Tom tried to ask one of the hundreds of questions suddenly racing through his mind.
“We came here to observe how your people react to strangers. Because we may be returning to your world someday.”
“Yes, Tom,” Christine spoke from the rear seat, her voice far more mature than that of an ordinary second-grader. “We are visiting all the inhabited planets in this sector of the galaxy, seeking those that are ready to join our assembly of peaceful worlds.”
“We do not think your planet is ready to join us yet,” Elaine said. “It seems that you still have much to learn about trusting those who are not like you.”
“But don’t worry,” John said, smiling, placing a reassuring hand on Tom’s shoulder. “We see it as a good sign that there are men and women such as yourself who are dedicated to the light of reason and fact. There are so many worlds where this is not so. You are well on your way.”
With that, John and Elaine opened their doors and stepped out, followed by the children. After a moment’s hesitation, Tom did likewise. The five of them gathered at the front of the car, bathed in the twin headlights.
“Goodbye, my friend Tom,” John said, shaking his hand. Elaine and Peter did likewise, while Christine extended her arms up toward Tom. Tom knelt down and hugged her, then stood up, smiling.

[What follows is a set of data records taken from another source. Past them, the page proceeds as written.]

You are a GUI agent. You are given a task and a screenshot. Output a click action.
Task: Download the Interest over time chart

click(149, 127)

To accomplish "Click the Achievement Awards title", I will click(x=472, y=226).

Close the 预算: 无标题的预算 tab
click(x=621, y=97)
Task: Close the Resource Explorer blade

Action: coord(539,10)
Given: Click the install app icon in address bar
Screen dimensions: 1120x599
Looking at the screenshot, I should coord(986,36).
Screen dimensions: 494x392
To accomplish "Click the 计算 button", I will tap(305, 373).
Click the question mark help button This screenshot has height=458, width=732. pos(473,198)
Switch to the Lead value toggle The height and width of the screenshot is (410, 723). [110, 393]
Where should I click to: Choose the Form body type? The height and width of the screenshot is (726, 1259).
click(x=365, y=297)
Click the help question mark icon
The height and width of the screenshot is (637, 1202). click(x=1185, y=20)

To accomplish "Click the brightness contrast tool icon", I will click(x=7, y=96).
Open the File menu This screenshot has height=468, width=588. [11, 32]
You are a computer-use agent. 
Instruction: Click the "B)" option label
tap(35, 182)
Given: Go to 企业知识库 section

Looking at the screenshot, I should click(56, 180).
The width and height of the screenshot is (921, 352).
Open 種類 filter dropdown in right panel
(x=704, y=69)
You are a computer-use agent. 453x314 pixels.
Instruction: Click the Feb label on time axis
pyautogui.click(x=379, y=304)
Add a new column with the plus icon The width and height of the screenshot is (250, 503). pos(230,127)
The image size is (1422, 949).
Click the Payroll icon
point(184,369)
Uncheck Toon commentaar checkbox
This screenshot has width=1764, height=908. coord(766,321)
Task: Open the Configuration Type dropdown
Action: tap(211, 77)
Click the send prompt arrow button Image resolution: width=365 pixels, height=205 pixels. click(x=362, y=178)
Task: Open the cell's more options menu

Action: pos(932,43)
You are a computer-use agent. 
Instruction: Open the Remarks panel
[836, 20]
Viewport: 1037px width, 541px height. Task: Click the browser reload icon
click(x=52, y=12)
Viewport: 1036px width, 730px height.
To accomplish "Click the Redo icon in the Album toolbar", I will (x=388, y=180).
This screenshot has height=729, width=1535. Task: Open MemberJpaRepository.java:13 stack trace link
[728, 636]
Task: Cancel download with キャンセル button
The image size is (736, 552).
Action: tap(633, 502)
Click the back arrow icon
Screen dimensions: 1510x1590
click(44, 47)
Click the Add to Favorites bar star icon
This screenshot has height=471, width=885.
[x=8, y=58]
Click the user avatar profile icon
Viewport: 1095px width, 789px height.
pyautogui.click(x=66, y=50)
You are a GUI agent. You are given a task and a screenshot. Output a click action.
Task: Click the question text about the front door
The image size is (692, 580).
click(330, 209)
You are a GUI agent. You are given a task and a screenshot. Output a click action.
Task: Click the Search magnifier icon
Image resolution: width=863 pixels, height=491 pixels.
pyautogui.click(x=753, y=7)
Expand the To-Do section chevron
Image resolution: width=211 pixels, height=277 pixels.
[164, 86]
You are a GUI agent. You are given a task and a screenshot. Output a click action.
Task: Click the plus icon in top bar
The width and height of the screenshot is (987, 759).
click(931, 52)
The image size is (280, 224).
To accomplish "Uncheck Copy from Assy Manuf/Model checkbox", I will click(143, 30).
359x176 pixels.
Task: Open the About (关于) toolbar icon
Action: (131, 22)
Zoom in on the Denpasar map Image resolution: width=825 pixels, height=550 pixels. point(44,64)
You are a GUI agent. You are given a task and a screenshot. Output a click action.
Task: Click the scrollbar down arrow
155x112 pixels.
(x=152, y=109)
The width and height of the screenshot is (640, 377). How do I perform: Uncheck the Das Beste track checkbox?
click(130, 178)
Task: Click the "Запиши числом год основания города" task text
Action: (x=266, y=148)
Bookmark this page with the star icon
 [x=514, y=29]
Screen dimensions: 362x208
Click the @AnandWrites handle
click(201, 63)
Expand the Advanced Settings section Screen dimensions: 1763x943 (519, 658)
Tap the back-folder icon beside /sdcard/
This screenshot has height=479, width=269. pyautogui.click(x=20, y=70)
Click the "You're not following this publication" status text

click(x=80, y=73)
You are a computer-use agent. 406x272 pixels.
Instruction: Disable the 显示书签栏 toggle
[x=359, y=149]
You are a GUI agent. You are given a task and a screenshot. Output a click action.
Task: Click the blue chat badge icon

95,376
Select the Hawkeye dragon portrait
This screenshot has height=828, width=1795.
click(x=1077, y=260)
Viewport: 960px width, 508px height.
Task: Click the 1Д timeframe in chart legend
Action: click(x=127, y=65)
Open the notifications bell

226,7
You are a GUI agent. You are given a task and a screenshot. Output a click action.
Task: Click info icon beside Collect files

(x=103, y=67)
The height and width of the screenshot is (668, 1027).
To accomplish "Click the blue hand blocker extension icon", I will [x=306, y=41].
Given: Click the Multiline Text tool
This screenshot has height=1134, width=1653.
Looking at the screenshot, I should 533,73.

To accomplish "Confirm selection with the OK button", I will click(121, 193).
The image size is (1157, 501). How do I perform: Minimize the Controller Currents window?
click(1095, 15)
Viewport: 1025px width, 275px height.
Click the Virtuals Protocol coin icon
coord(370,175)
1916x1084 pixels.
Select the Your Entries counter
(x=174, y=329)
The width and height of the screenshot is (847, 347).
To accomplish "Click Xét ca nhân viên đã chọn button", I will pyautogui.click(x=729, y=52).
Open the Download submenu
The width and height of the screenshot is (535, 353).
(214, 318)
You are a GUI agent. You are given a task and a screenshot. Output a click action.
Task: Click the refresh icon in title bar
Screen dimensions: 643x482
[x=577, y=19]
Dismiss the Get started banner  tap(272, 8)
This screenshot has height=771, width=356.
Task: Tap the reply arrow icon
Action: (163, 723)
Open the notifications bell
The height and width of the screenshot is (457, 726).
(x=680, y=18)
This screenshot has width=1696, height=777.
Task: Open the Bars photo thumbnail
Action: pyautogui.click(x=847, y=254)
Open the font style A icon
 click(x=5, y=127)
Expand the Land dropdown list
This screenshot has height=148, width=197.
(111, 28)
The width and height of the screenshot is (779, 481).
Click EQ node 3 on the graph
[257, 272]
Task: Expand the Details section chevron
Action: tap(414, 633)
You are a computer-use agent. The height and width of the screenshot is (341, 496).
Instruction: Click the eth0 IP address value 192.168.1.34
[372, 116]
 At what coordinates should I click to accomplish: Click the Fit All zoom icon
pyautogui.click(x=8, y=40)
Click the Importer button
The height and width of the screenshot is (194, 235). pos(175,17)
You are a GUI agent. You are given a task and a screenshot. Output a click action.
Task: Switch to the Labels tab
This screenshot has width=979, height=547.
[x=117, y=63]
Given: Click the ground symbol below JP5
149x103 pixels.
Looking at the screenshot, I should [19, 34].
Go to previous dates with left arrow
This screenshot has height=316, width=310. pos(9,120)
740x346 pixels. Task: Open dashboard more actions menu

“Remember that it is fact and reason that will guide you past mere survival and toward peace, trust, and mutual prosperity,” John said. “I believe you are well on your way.” With a final wave, John and his family turned toward the spaceship and climbed up a spindly ladder that had descended for them. After a few moments, the ship silently hovered off the ground, the landing legs folded, and the ship accelerated into the sky with such speed that it almost seemed to blink out of existence.
Tom stared for a long time at the spot in the empty sky where his friends had vanished, thinking about what he had witnessed and what he had learned.
“I wish I shared your confidence, my friend,” he said softly, before returning slowly to the car, which turned around and disappeared into the night, toward the highway and the distant city.
It has been said that a lie can travel halfway around the world while the truth is still putting on its boots. Tonight, Mr. Thomas Carver — a diligent and honest purveyor of truth — has learned that the damage inflicted by a lie is not always confined to this particular world. And that the fear and mistrust and baseless prejudice that follow in the wake of a lie do more than simply ruin lives, though that is bad enough. They also condemn all of mankind to live in the darkness of ignorance and superstition — a darkness that cannot always be contained . . . in the Event Horizon.